You know the old clinical maxim: You may not see a certain type of case for awhile, and then several of them seem to show up in quick succession. We feel that way with Jersey Shore weather patterns of late after having been spoiled by a mild and storm free winter until late January. Just when the waters have receded and the beach is trying to return to normal following Winter Storm Jonas, the full moon strikes with high tide overnight, and coastal flooding is again of concern in the morning hours tomorrow – right about the same time that Governor Christie mops things up in the New Hampshire primary.
Well that’s the way it seems with appreciable latent hyperopia. We can go for weeks without seeing a patient who has a significant difference between dry and wet conditions, and then have several within days of each other who unleash a torrent of plus power on cycloplegia, prompting the search for a full moon.
The many faces of hyperopia are revealed in the AOA CPG on the subject about which we blogged last week. Sure enough, the very next day, Brayden came in to my office, a young hyperactive 5 year-old with accommodative esophoria and high bilateral latent hyperopia. This afternoon I saw Megan an 8 year-old whose mother reported to be capable of grade level reading, but shied away from books.
Megan had failed her school screening. Nothing on the school nurse’s form indicated why, and when I looked at the open view autorefractor data from diagnostic testing she appeared to near emmetropia in the right eye (+0.50) but close to +3.00 in the left eye. Keystone Visual Skills testing showed a clear convergence insufficiency pattern with orthophoria and good fusion at distance but an exo shift and exo diplopia at near — what some might refer to as pseudo convergence insufficiency based on accommodative problems.

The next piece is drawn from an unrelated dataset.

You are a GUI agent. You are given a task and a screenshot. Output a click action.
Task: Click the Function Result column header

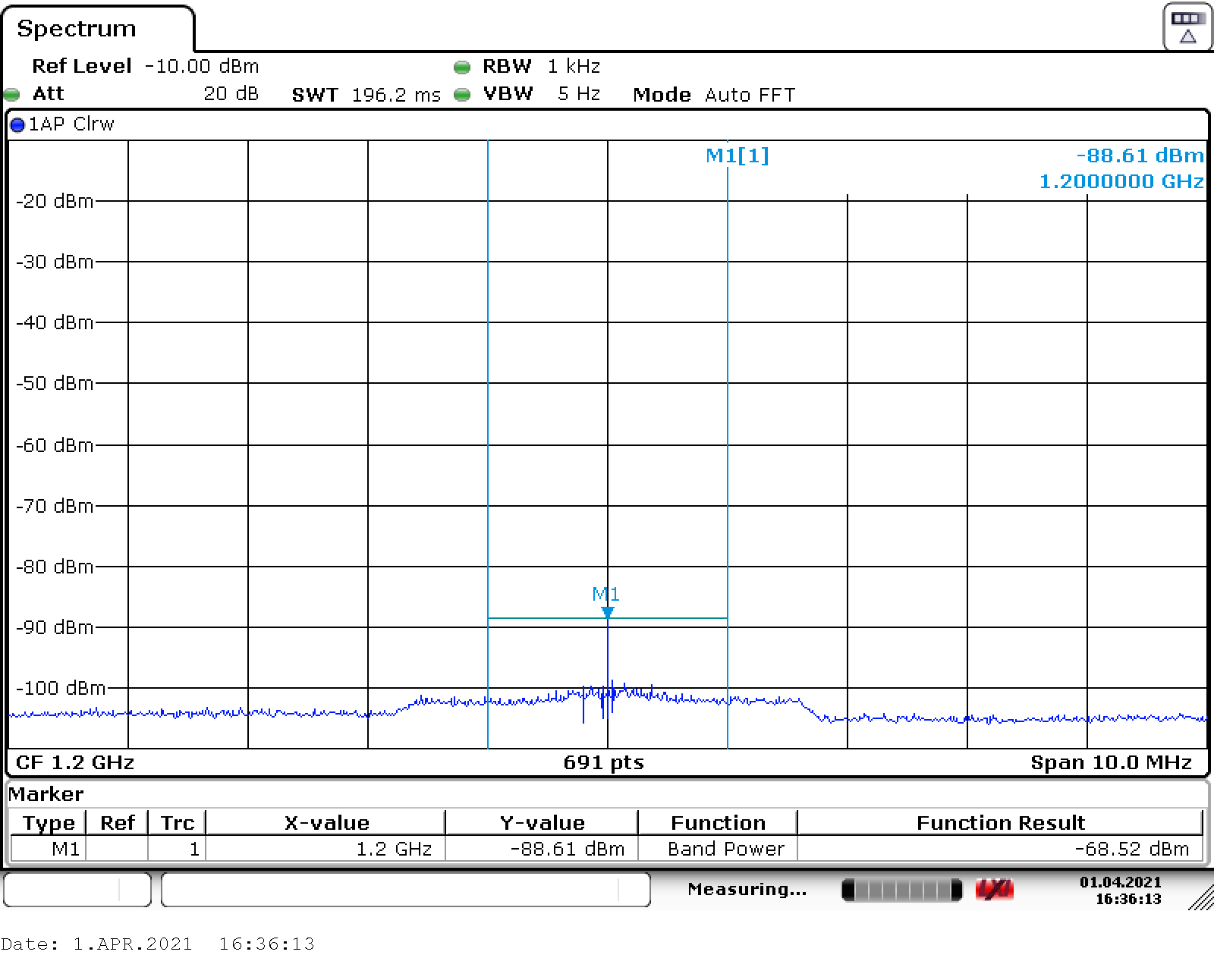click(x=1000, y=823)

Naturally when I put up the standard VA chart I wasn’t surprised to see Megan cruise down to the 20/20 line with her right eye, and when covering the right eye seeing her squint on the 20/40 and 20/30 lines through the left eye and really struggle with 20/25. Better than you’d expect with 2.50D of hyperopic aniso, isn’t it? But wait … there’s more. When I switched the paddle back to the left eye and asked her to read the 20/25 line with the right eye, casually mentioning that it should look a lot better than through her left eye, she replied “Hmm … not really. It’s fuzzy now too.”
The vectographic acuity slide clarified what was happening when Megan used both eyes together. The top row can only be seen by the right eye, bottom row only by the left eye, and middle row by either eye.
Megan began to read the chart: H,R.O,N,C haltingly. Then the next line quite easily, reading N,C,K,Z,O, and stopped. There was no bottom line. I covered the right eye and she could now read all but the last letter of the bottom line. Megan’s mother, sitting in the room, was taken aback at how completely Megan was suppressing the left eye. On cycloplegia, Megan refracted +2.75 with the right eye and +3.25 with the left eye. As in Brayden’s case, there is wiggle room on how to Rx for her hyperopia. I can only think of one approach that is wrong, and that would be discouraging the use of an Rx because she’s not yet struggling enough.